>> Begin Data shown

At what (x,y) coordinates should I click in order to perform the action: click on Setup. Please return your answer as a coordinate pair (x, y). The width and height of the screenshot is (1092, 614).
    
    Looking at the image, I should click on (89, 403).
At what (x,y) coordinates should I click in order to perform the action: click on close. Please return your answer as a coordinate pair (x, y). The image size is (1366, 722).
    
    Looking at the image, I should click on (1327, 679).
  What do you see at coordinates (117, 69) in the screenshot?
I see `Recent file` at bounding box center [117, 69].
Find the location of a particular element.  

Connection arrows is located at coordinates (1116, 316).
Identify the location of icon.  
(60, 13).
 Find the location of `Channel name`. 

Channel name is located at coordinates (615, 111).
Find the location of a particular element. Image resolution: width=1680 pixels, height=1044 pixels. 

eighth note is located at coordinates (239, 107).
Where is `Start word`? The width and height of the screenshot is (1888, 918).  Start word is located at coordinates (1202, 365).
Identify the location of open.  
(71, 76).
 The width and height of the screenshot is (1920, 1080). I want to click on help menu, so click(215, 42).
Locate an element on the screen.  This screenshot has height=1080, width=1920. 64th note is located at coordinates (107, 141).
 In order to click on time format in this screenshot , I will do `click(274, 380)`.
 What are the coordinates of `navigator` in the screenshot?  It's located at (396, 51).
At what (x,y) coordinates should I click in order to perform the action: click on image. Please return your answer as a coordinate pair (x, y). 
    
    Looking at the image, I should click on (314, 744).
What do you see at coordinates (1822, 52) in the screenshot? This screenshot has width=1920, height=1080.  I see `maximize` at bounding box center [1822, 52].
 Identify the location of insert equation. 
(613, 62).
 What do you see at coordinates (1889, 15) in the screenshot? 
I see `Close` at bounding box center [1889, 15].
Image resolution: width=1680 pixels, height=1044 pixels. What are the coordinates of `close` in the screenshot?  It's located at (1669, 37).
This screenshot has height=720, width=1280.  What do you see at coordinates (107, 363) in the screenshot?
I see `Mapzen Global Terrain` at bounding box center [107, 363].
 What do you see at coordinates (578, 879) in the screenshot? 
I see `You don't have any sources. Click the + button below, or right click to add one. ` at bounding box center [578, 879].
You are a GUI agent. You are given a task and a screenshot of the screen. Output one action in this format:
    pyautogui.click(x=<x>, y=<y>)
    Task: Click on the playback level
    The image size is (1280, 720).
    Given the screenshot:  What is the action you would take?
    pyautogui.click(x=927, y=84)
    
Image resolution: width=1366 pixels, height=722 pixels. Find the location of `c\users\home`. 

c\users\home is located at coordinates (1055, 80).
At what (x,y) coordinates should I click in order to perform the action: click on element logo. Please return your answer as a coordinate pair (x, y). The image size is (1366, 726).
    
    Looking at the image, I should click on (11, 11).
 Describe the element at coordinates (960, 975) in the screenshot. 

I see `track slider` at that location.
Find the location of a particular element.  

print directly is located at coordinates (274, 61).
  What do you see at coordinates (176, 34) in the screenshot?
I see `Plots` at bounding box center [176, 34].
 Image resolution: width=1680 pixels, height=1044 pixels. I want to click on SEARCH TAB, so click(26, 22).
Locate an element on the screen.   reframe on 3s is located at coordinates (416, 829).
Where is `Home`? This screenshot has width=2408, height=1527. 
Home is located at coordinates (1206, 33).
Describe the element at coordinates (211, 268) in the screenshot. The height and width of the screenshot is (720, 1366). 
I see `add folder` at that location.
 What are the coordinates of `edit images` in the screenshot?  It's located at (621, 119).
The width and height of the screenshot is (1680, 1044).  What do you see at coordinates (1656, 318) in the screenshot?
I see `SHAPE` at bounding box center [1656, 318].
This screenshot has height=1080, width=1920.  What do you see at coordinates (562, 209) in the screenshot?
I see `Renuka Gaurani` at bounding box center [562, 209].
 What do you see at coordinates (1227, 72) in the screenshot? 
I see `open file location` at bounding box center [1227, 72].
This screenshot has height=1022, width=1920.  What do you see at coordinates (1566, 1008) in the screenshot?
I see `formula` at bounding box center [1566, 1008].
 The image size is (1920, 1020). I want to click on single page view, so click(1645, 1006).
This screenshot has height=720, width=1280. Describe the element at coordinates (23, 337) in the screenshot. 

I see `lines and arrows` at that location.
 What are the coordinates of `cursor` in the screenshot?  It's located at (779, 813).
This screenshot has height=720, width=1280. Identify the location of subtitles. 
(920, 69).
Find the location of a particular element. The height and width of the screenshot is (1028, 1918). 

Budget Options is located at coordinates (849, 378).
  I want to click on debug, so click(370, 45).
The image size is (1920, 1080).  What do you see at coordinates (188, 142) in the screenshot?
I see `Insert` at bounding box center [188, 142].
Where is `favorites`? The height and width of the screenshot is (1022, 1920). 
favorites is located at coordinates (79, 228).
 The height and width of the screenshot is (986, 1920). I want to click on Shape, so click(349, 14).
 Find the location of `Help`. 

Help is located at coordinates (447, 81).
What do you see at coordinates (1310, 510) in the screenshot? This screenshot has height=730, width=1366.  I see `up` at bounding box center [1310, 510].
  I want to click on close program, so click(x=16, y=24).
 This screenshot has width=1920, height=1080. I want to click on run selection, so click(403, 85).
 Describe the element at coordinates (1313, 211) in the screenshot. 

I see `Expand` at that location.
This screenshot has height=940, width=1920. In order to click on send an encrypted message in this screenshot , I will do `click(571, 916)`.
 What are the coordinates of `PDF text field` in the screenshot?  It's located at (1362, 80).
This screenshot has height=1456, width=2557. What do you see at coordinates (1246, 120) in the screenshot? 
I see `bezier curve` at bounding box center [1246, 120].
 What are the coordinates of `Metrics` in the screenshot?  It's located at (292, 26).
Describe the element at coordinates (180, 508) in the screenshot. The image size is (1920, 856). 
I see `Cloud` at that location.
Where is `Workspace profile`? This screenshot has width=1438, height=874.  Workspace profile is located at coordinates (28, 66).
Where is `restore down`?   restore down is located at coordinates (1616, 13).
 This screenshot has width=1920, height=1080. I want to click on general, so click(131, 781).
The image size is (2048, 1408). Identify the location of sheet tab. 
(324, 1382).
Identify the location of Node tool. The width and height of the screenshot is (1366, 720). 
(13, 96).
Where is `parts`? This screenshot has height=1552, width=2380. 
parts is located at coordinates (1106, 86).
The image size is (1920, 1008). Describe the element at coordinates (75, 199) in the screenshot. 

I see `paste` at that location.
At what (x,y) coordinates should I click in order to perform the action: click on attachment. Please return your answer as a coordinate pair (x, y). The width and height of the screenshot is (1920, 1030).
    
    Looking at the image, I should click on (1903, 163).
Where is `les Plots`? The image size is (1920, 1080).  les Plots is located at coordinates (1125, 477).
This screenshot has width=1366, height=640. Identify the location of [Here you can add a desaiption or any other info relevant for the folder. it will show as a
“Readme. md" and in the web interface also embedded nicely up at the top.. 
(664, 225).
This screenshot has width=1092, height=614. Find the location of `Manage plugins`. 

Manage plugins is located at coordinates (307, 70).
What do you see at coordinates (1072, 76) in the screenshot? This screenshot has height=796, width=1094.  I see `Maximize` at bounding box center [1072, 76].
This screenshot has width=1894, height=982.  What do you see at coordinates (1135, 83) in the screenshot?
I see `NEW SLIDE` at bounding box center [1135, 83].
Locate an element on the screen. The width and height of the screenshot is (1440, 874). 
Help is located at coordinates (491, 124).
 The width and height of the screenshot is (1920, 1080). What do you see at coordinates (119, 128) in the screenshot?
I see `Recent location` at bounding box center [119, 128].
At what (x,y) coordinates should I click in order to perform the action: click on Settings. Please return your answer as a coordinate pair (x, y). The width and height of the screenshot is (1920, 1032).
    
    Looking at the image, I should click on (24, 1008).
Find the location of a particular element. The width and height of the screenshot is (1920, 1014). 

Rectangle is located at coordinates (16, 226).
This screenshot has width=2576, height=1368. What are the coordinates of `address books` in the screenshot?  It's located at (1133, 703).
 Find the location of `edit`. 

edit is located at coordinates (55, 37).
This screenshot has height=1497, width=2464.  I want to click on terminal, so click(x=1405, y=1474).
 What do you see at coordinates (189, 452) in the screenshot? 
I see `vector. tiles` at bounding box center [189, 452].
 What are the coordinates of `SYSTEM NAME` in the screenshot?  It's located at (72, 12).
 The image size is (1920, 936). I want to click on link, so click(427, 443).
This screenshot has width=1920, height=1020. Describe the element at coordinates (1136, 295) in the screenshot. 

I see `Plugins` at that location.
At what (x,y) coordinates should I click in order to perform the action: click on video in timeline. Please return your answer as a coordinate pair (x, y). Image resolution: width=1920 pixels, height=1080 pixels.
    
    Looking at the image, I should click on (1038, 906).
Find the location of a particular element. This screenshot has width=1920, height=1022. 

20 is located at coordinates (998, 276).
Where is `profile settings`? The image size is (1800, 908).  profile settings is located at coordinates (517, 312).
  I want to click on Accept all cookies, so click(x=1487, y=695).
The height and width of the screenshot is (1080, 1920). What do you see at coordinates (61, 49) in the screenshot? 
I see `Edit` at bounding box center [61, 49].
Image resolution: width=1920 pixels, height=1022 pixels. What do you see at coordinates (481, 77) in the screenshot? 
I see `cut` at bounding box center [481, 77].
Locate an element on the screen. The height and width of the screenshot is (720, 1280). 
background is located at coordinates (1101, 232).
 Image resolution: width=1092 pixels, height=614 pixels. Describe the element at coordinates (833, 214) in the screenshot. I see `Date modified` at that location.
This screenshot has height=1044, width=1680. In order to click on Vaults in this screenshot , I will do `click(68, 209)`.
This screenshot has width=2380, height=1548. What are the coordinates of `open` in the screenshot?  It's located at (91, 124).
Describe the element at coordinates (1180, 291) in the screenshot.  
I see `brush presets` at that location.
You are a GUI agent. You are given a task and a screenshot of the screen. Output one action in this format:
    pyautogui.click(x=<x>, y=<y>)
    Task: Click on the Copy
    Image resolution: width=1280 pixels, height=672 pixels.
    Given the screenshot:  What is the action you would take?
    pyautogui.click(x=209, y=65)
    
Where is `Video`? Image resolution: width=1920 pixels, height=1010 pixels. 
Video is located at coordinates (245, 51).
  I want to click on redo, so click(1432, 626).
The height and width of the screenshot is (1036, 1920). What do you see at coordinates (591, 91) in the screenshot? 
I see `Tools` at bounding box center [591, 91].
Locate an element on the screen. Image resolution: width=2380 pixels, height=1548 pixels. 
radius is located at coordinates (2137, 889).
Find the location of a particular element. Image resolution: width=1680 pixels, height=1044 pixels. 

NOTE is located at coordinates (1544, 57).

>> End Data shown

▸ Exercise prompt: Rewrite the part that opens with the line containing "coordinates (416, 829)." and closes with the line containing "Help is located at coordinates (447, 81).", replacing "Find the location of" with "Identify the location of" and leaving everything else unchanged.

▸ Output below:
Locate an element on the screen.   reframe on 3s is located at coordinates (416, 829).
Where is `Home`? This screenshot has width=2408, height=1527. 
Home is located at coordinates (1206, 33).
Describe the element at coordinates (211, 268) in the screenshot. The height and width of the screenshot is (720, 1366). 
I see `add folder` at that location.
 What are the coordinates of `edit images` in the screenshot?  It's located at (621, 119).
The width and height of the screenshot is (1680, 1044).  What do you see at coordinates (1656, 318) in the screenshot?
I see `SHAPE` at bounding box center [1656, 318].
This screenshot has height=1080, width=1920.  What do you see at coordinates (562, 209) in the screenshot?
I see `Renuka Gaurani` at bounding box center [562, 209].
 What do you see at coordinates (1227, 72) in the screenshot? 
I see `open file location` at bounding box center [1227, 72].
This screenshot has height=1022, width=1920.  What do you see at coordinates (1566, 1008) in the screenshot?
I see `formula` at bounding box center [1566, 1008].
 The image size is (1920, 1020). I want to click on single page view, so click(1645, 1006).
This screenshot has height=720, width=1280. Describe the element at coordinates (23, 337) in the screenshot. 

I see `lines and arrows` at that location.
 What are the coordinates of `cursor` in the screenshot?  It's located at (779, 813).
This screenshot has height=720, width=1280. Identify the location of subtitles. 
(920, 69).
Identify the location of a particular element. The height and width of the screenshot is (1028, 1918). 

Budget Options is located at coordinates (849, 378).
  I want to click on debug, so click(370, 45).
The image size is (1920, 1080).  What do you see at coordinates (188, 142) in the screenshot?
I see `Insert` at bounding box center [188, 142].
Where is `favorites`? The height and width of the screenshot is (1022, 1920). 
favorites is located at coordinates (79, 228).
 The height and width of the screenshot is (986, 1920). I want to click on Shape, so click(349, 14).
 Identify the location of `Help`. 

Help is located at coordinates (447, 81).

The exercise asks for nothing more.